▶ **Supplied text**
++++++++++++++++++++

Friday, August 27, 2010

Antinomy versus antimony

Antinomy and antimony are two words that very much look the same in print and also sound very similar, but their meanings differ widely. The abstract noun antinomy derives from the Latin prefix anti, meaning against or contra, and the Greek noun nomos, meaning law. The term antinomy is typically used to express the contradiction between two statements that nevertheless both appear reasonable or true. Philosophers like Plato, Aristotle, Zeno and Kant included antinomy-based arguments in their thinking and metaphysical explanation of the world [1].

Less abstract, antimony is the name of the chemical element with atomic number 51 and symbol Sb. This name derives from Greek anti - monos, meaning not - alone: a metal not found alone [2,3]. Alchemists used the term antimonium [4]. The Latin name is stibium, from which the atomic symbol has been derived.

++++++++++++++++++++

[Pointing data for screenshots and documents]
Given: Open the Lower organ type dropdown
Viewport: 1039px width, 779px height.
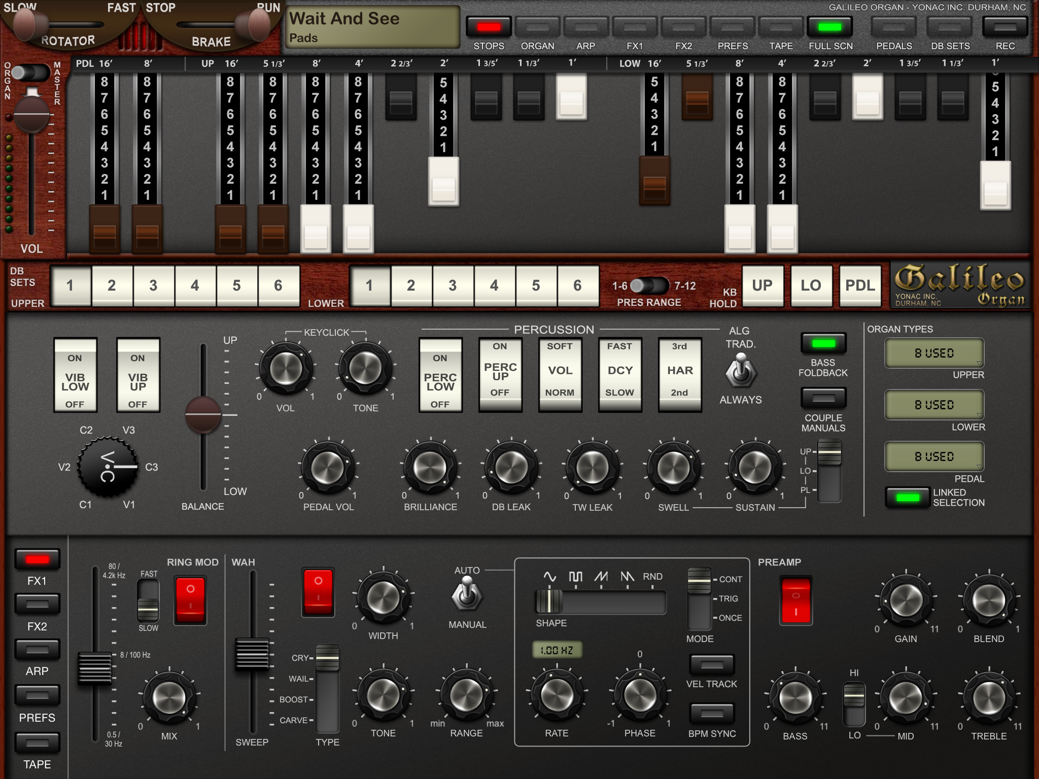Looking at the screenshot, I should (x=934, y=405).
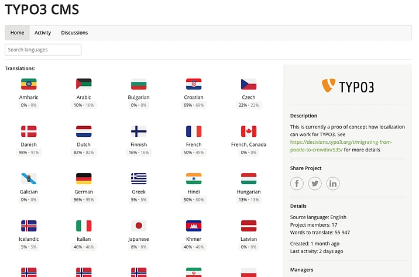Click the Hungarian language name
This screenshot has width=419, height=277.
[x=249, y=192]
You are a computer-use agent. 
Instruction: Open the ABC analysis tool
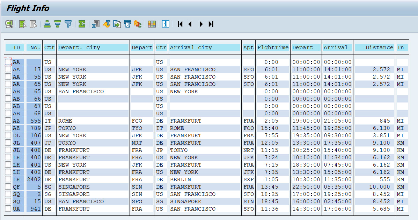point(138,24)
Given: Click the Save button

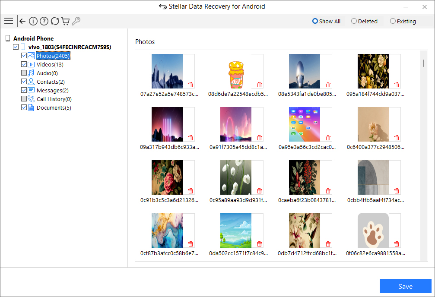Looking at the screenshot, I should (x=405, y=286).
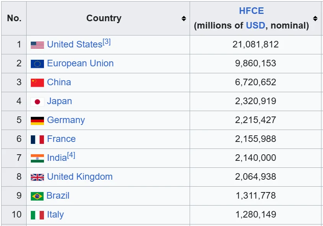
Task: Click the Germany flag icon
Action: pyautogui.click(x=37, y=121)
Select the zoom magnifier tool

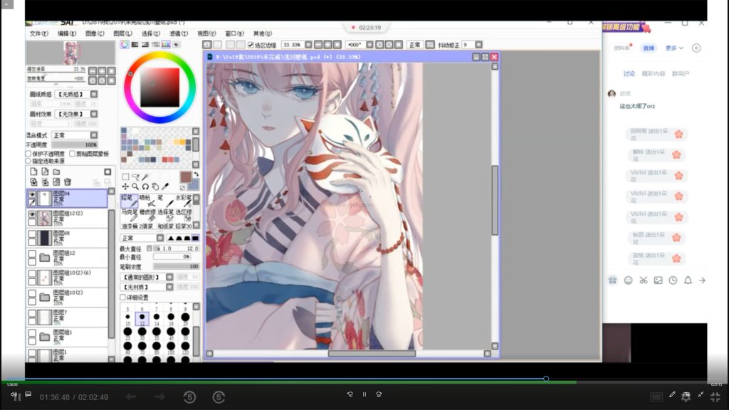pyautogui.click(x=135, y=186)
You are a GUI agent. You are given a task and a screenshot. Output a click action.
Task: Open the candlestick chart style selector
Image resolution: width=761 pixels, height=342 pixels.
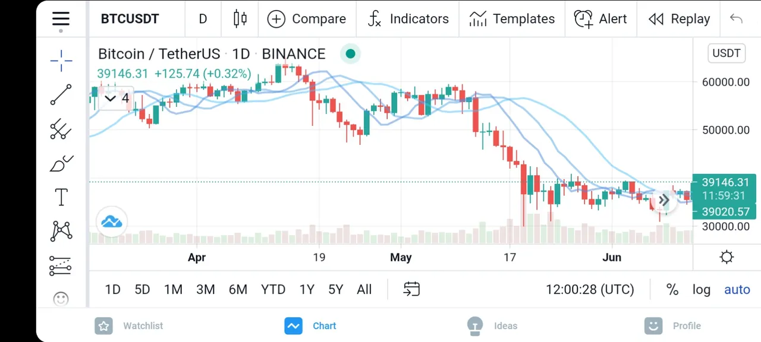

++++++++++++++++++++

▶ **Tasks to complete**
**A.** Present every line of the listing as a numbered list, skipping blank lines and leaving out the pictures.
**B.** Carry the piece on antinomy and antimony forward from its last sentence.
The text and the listing have nothing to do with each other.

▶ **Results in order**
**A.**
1. Given: Open the Lower organ type dropdown
2. Viewport: 1039px width, 779px height.
3. Looking at the screenshot, I should (x=934, y=405).
4. Click the Hungarian language name
5. This screenshot has width=419, height=277.
6. [x=249, y=192]
7. You are a computer-use agent. 
8. Instruction: Open the ABC analysis tool
9. point(138,24)
10. Given: Click the Save button
11. Looking at the screenshot, I should (x=405, y=286).
12. Task: Click the Germany flag icon
13. Action: pyautogui.click(x=37, y=121)
14. Select the zoom magnifier tool
15. pyautogui.click(x=135, y=186)
16. You are a GUI agent. You are given a task and a screenshot. Output a click action.
17. Task: Open the candlestick chart style selector
18. Image resolution: width=761 pixels, height=342 pixels.

**B.**
[1] N. I. Kondakow, E. Albrecht and G. Asser: Wörterbuch der Logik. 2. neubearbeitete Auflage, VEB Bibliographisches Institut Leipzig, German Democratic Republic, 1983; pp. 33-34.
[2] D. R. Lide (Editor-in-Chief): CRC Handbook of Chemistry and Physics. 88th Edition, CRC Press, Boca Raton, Florida, 2007-2008; page 4-4.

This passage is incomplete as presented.